An interview with Gerry Groom was posted over at AllmanBrothersBand.com, in which he talked a little bit about Duane and his SG. Please note that in the quote below he likely thought that the neck and the body were one-piece each since the whole guitar being built of one piece of wood is highly unlikely. Also note that the guitar wasn’t made in 1962 but in 1961, as it was listed in the Gibson ledger books on April 26, 1961, according to Walter Carter [Randy Poe, Skydog, pp. 292-293].

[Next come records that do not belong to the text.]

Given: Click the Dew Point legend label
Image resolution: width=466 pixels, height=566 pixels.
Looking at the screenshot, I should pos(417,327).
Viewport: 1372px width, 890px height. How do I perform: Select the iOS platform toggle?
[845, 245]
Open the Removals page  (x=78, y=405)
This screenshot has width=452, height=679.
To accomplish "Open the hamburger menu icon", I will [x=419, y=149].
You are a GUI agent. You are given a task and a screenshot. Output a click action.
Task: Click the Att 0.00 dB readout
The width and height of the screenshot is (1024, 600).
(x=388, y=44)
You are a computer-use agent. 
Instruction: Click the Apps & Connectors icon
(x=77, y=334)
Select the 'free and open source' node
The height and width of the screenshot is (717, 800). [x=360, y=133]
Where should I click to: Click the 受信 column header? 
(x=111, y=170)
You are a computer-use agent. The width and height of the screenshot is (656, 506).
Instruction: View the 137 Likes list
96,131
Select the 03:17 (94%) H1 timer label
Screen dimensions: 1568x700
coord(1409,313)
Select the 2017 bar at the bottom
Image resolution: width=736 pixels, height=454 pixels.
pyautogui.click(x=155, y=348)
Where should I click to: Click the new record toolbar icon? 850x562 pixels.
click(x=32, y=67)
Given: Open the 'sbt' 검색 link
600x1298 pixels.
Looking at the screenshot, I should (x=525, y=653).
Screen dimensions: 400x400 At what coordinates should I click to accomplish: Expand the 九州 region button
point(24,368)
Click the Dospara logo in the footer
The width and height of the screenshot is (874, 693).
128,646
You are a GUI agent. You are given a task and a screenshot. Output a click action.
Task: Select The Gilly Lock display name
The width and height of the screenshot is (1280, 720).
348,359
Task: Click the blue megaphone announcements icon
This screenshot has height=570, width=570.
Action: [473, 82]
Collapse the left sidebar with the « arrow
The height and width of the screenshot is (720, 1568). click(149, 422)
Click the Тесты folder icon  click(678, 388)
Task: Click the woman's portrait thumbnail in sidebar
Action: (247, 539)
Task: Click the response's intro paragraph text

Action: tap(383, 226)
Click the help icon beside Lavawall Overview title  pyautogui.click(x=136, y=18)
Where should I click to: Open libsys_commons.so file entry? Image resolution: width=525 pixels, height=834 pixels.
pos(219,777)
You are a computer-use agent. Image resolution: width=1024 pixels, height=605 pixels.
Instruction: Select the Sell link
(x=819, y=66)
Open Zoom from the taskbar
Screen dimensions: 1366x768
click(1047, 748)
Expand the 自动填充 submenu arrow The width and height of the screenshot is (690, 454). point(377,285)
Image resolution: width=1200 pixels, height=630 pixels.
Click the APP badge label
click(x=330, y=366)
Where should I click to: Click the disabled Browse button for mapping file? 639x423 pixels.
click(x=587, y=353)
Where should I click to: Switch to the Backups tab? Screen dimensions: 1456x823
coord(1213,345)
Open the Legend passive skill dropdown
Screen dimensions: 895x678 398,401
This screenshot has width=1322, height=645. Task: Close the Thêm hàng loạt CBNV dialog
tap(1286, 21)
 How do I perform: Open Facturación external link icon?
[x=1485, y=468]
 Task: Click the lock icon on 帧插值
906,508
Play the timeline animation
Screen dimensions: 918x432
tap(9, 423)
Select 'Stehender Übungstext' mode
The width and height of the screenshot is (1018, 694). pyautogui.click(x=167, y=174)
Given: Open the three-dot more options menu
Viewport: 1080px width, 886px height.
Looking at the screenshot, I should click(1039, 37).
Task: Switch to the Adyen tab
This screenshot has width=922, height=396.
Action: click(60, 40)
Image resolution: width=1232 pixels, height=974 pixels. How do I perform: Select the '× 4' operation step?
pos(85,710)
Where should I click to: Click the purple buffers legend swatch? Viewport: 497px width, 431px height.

… at Duane’s funeral, they were going to bury his ’62 SG Les Paul with him. It was the guitar he used on “Statesboro Blues” and all of his great slide work, However, Gregg remembered that Duane had told him that he wanted me to have this guitar if anything ever happened to him and I’ve had it ever since. It is very rare because it is made out of one solid piece of wood (the neck and the body are one piece). The tone that this natural wood produces is unmistakable and almost impossible to copy through any amplifier setting. I use it quite a bit.
Just recently this guitar was sold by Graham Nash at an auction. The opening bid was $125,000, but the guitar eventually fetched $591,000. The current owner is unknown.